--- The problem ---
Could all of the entries be written out exactly, with any pictures omitted?

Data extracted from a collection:
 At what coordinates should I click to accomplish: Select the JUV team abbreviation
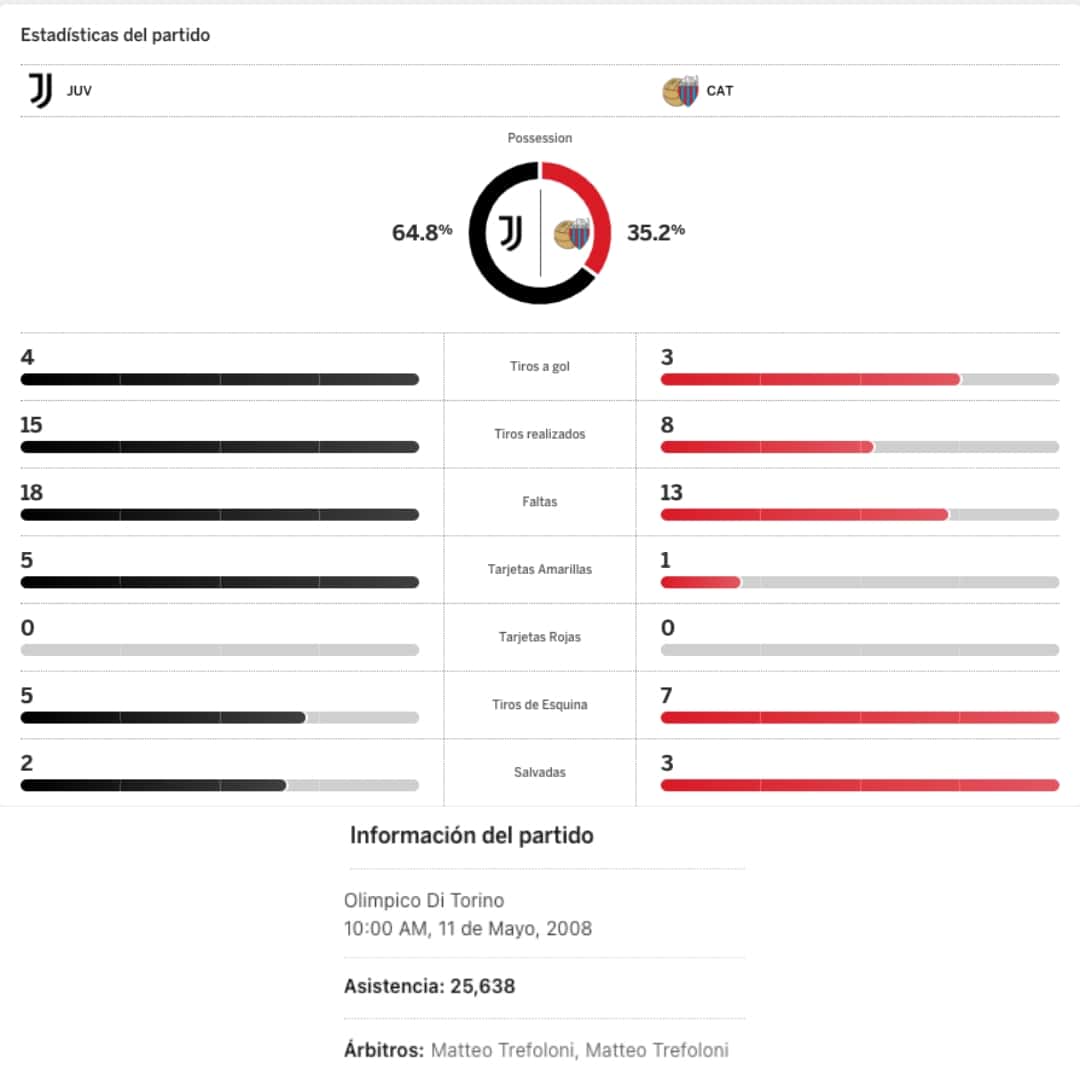point(79,91)
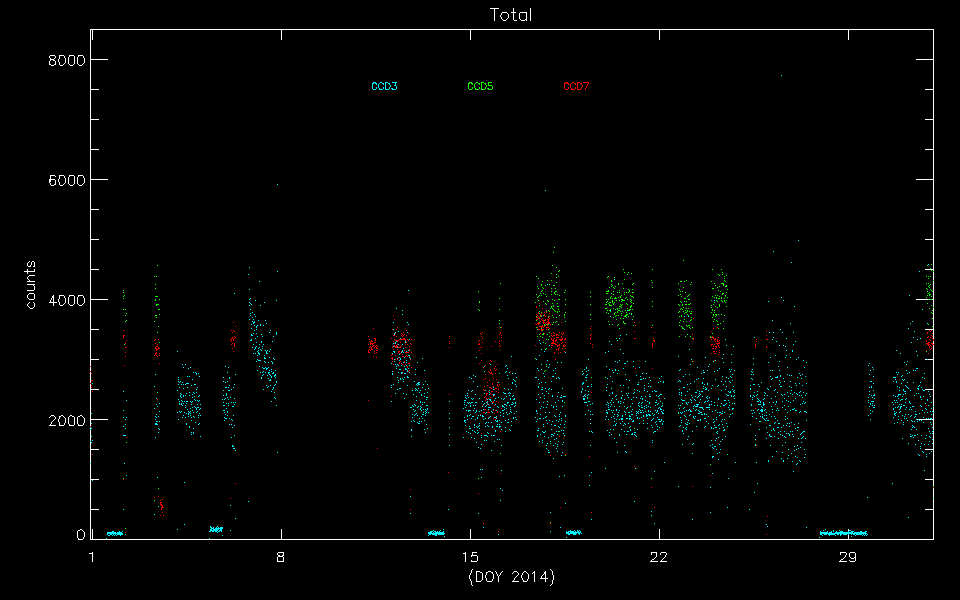The width and height of the screenshot is (960, 600).
Task: Click the 8000 y-axis tick label
Action: pos(65,60)
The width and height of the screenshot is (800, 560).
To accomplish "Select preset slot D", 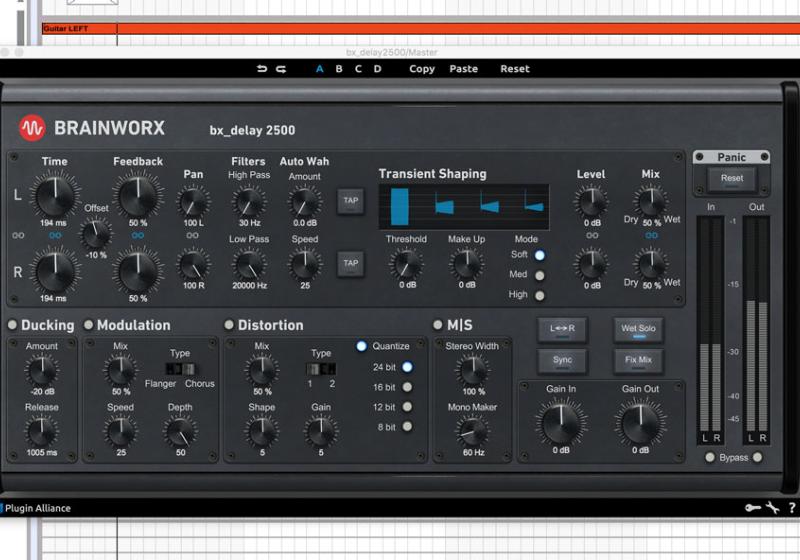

--- Answer box ---
 At what coordinates should I click to accomplish: Select the JUV team abbreviation
point(79,91)
The width and height of the screenshot is (960, 600).
Task: Click the 8000 y-axis tick label
Action: pos(65,60)
The width and height of the screenshot is (800, 560).
To accomplish "Select preset slot D", 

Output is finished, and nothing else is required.